(Collection entries)
++++++++++

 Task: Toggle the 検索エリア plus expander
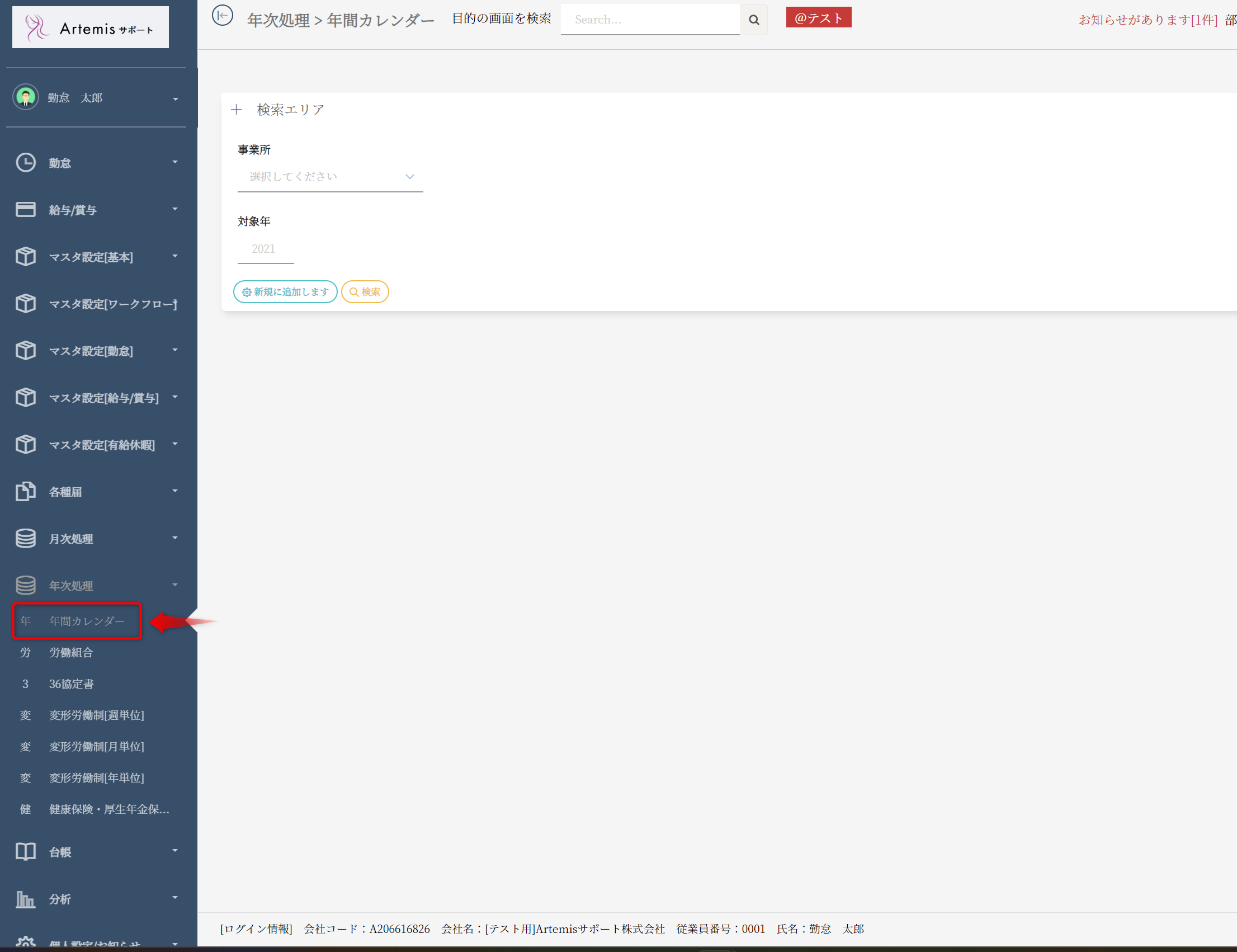point(237,110)
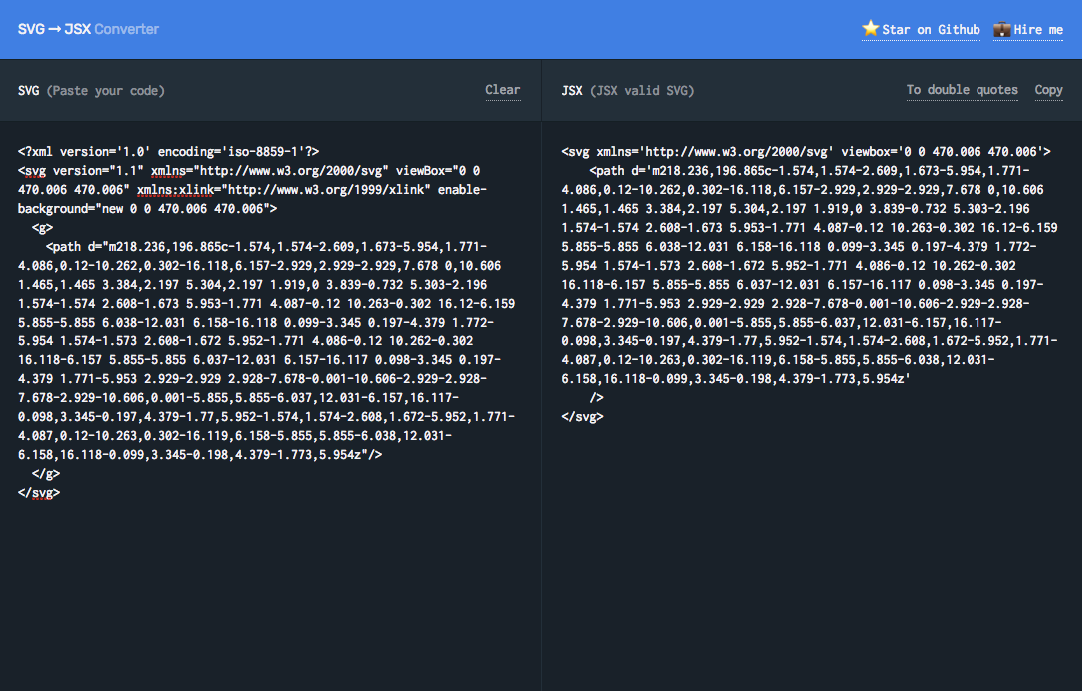Select the JSX panel header label
1082x691 pixels.
tap(570, 90)
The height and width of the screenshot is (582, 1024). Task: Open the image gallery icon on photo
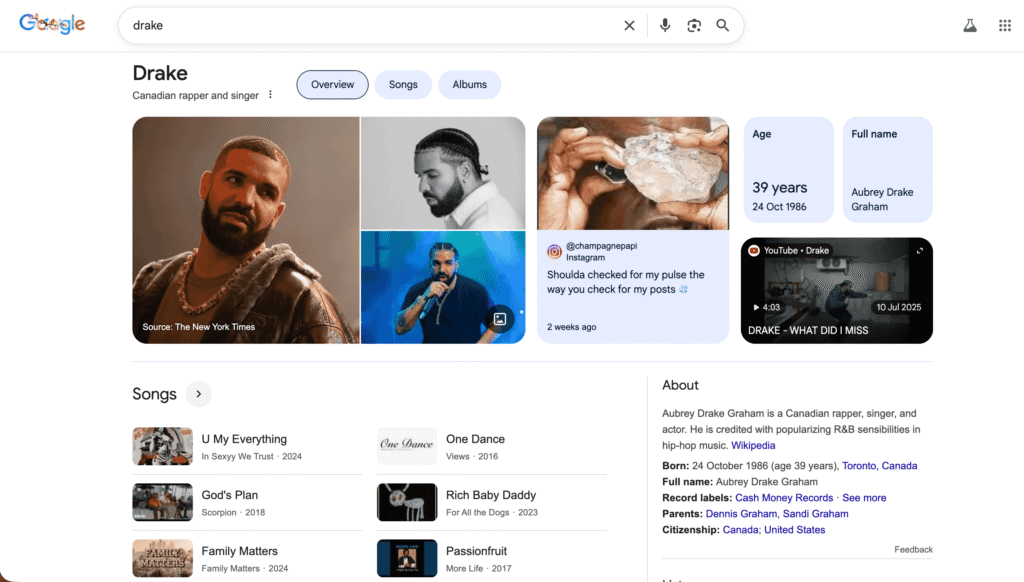tap(500, 319)
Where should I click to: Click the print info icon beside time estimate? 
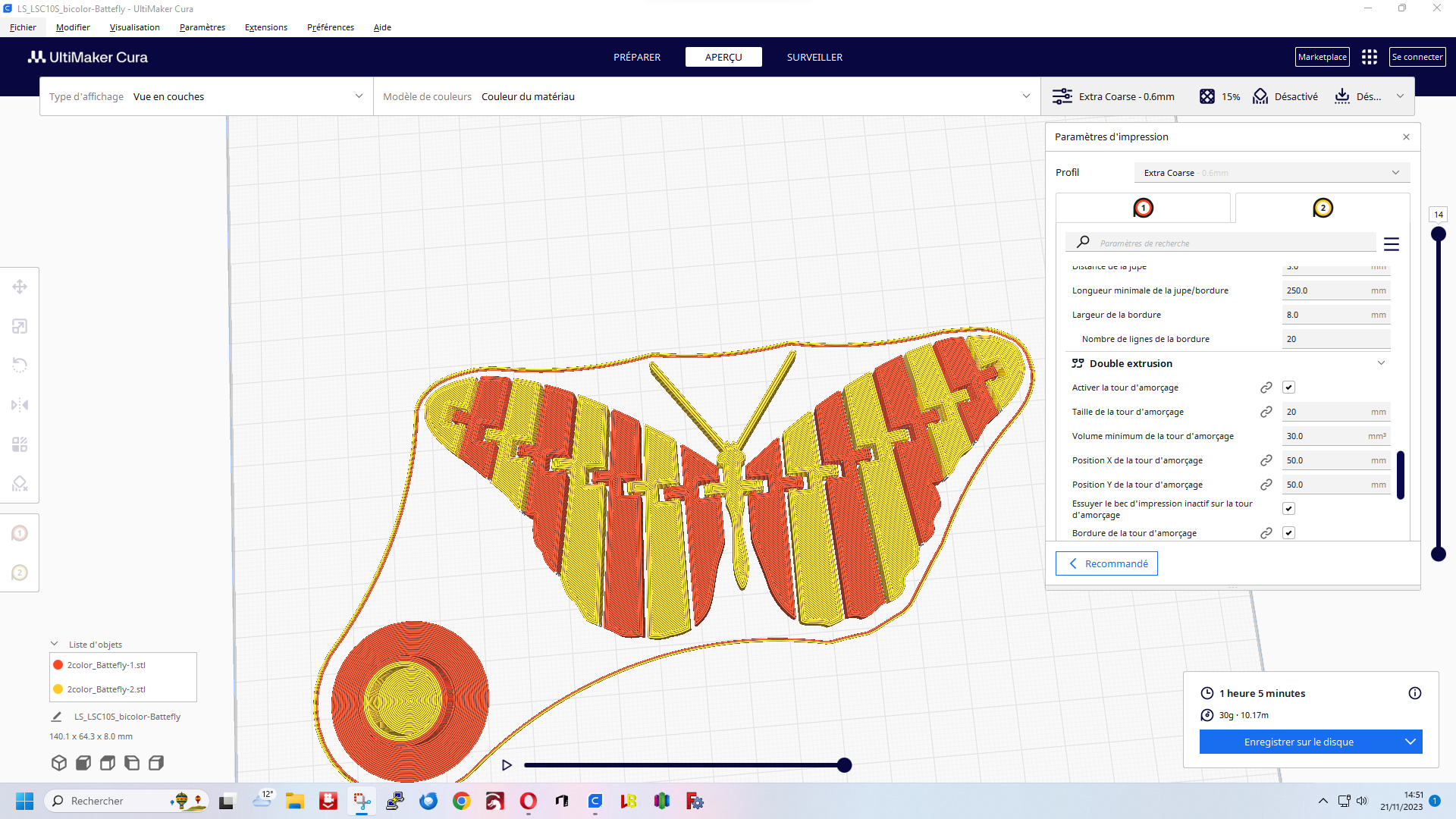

++++++++++

EXERCISE GOAL: Convert every line of all the items above into a numbered list, omitting blank lines. Leave the pictures out of the list.

RESPONSE BELOW:
1.  Task: Toggle the 検索エリア plus expander
2. point(237,110)
3. Select the JSX panel header label
4. 1082x691 pixels.
5. tap(570, 90)
6. The height and width of the screenshot is (582, 1024). Task: Open the image gallery icon on photo
7. tap(500, 319)
8. Where should I click to: Click the print info icon beside time estimate? 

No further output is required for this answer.